Josh Elmore: Yeah, I've thought a lot about this idea, and sometimes I wonder to what extent we are poorly framing what it means to be at work. What does it mean to have a job? If you are at will in your employment, then technically your job is precarious because you can be fired at any time. And yet, we have benefits. We build entire lives around the fact that we have what we consider a stable job, but if there's any evidence that we don't live in, that paradigm is living in continuous layoffs. You look at the way that people who are at will find themselves without a job, they may be moved for that job. They built an entire life around it. And so in some ways, the way we frame how work looks is a little bit misleading. And because we're framing work as this very stable thing, which the evidence signals that it's not. In the past, in the 1950s, people could have a career at a single organization, and some people still do.
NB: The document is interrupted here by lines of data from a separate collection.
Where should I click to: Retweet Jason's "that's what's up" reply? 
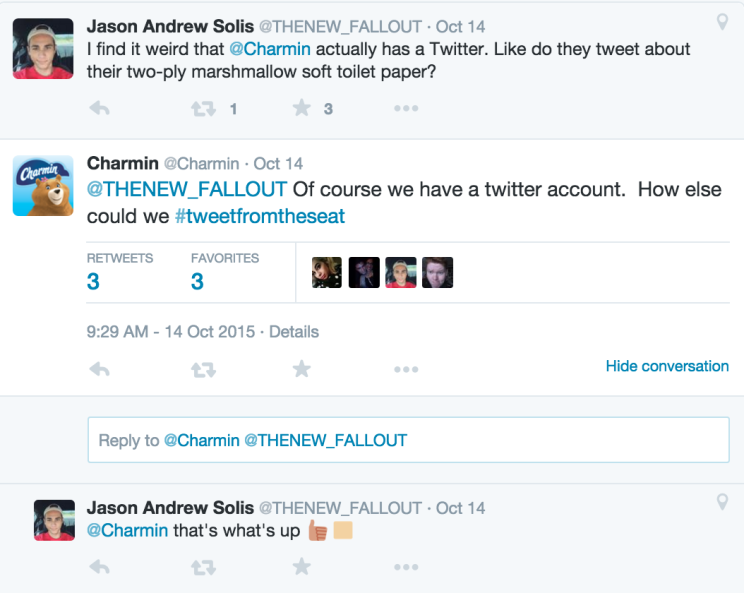point(204,567)
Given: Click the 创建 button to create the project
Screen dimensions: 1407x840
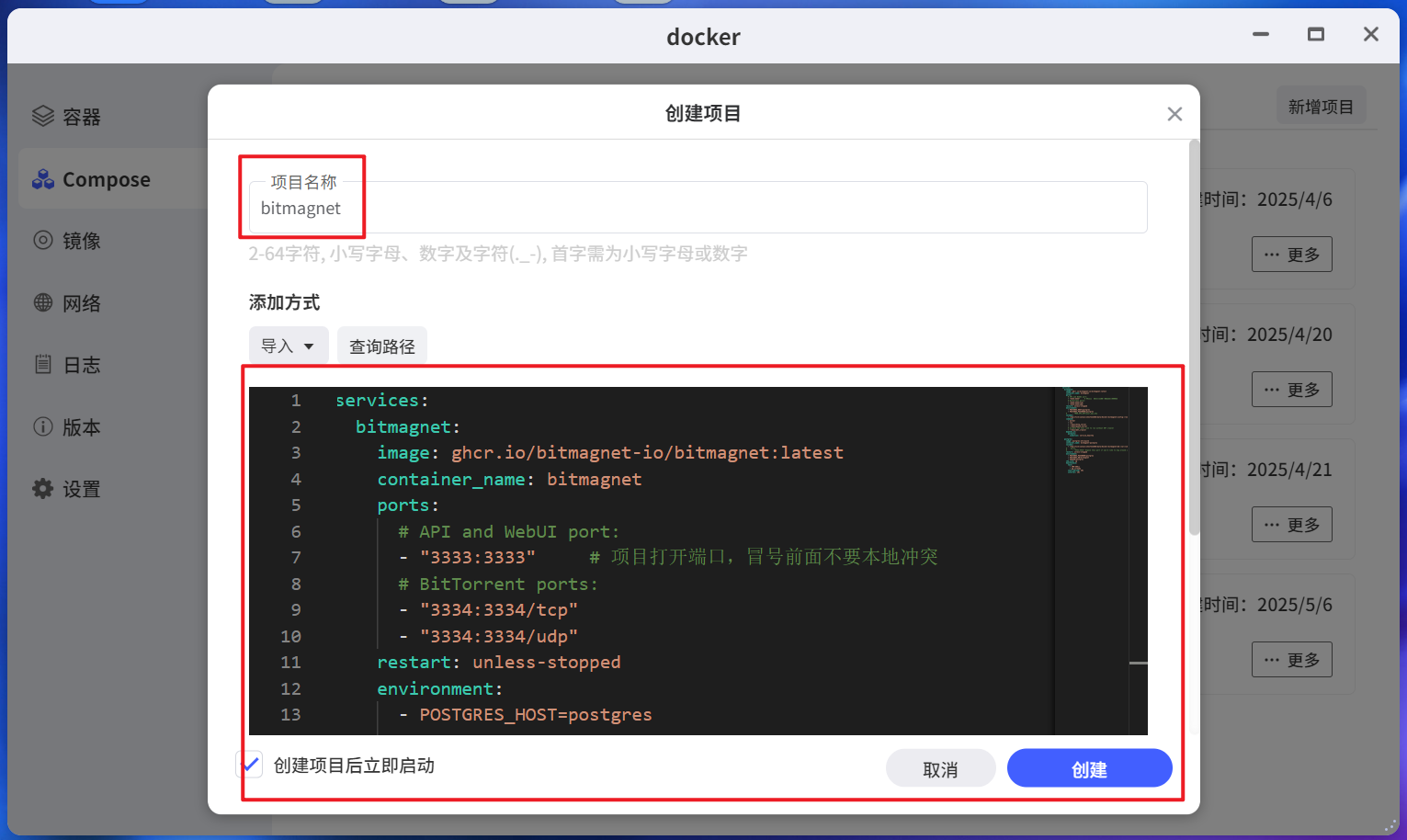Looking at the screenshot, I should (1089, 768).

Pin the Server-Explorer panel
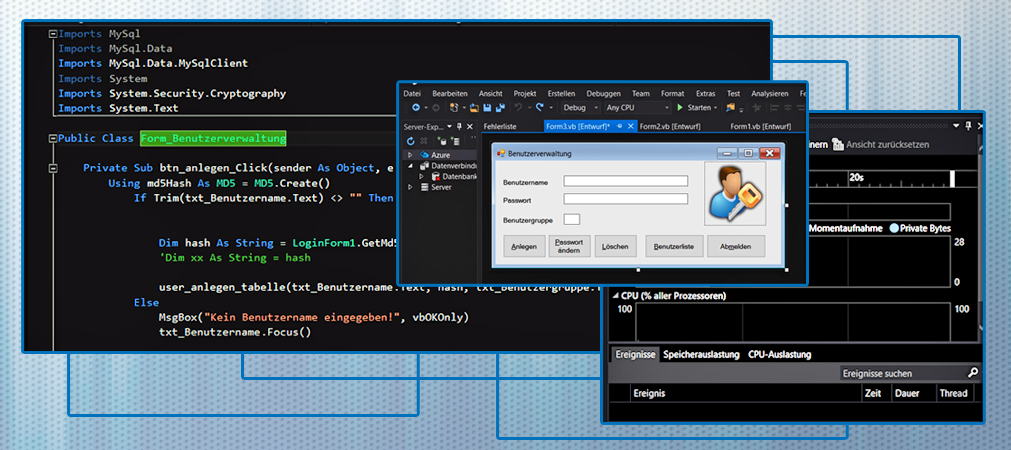(x=459, y=127)
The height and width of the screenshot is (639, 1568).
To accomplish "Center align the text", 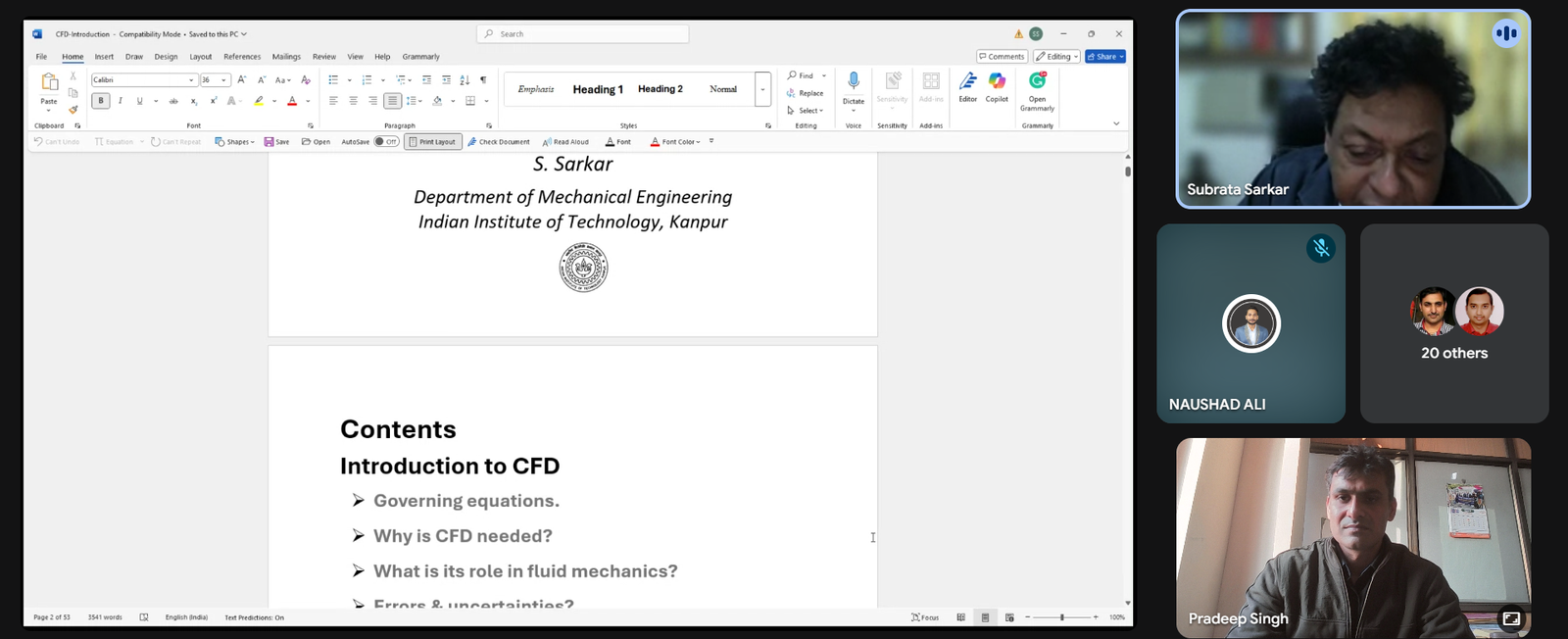I will tap(353, 101).
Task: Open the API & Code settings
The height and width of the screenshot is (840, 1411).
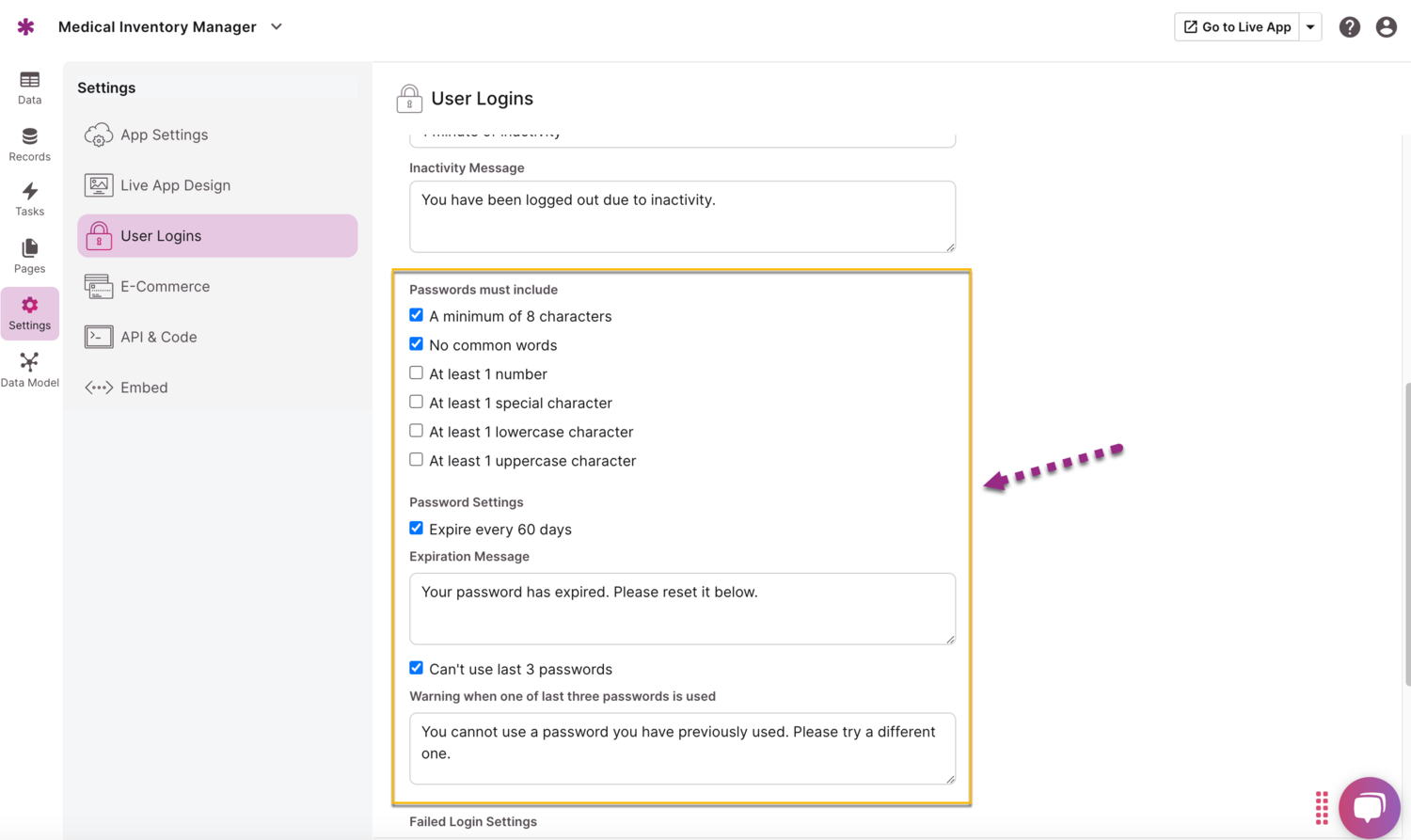Action: click(158, 337)
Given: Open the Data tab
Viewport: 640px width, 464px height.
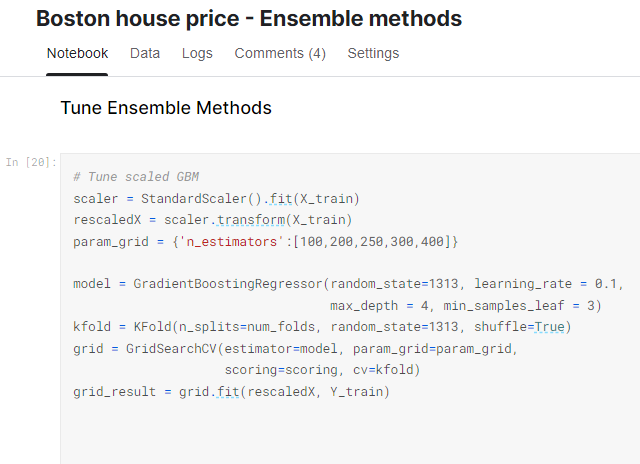Looking at the screenshot, I should click(145, 53).
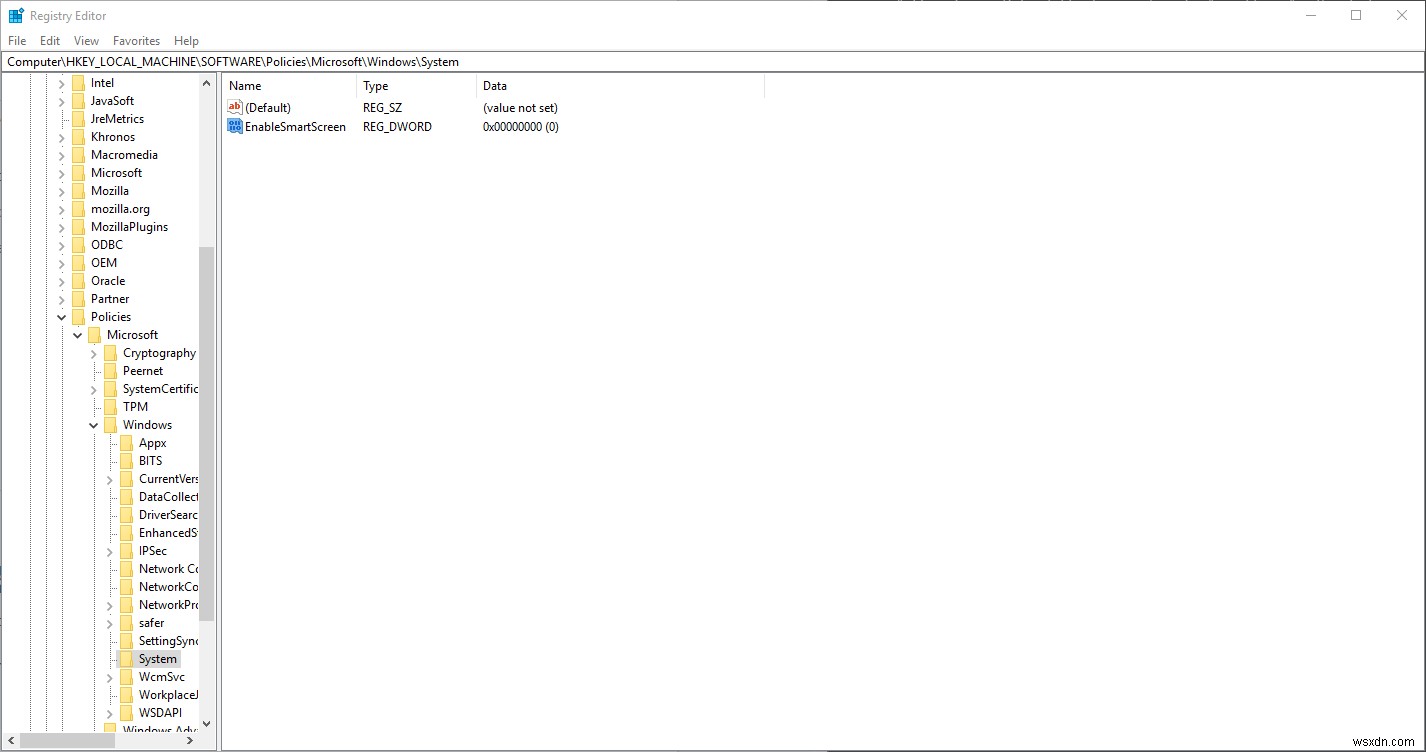Click the Mozilla folder icon
1426x752 pixels.
(78, 190)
There's very large organizations that are embedded and massive, and you can go in and build your entire career there, right? GE, PepsiCo, very large systems. But in general, across most organizations, that's just not the case anymore. You can't build entire careers. And there's some conventional wisdom that says you should jump around to different jobs because that's how you get a raise, right? That's an idea because you move from one job to the other, you get experience, you get more opportunity, and maybe you get a little bit more responsibility. And so looking at the way that jobs work for individuals is an indicator of how organizations also are operating, and it's in a non-stable and evolving process at all times. If you just took a look at an organization and tracked it for a year or two and watched all the things that happened to it, and maybe read its quarterly reports, what did they do? They're constantly doing things. Why? Because they're seeking to make a profit, or if they're a nonprofit, they're trying to pursue some mission. And so they're super energetic.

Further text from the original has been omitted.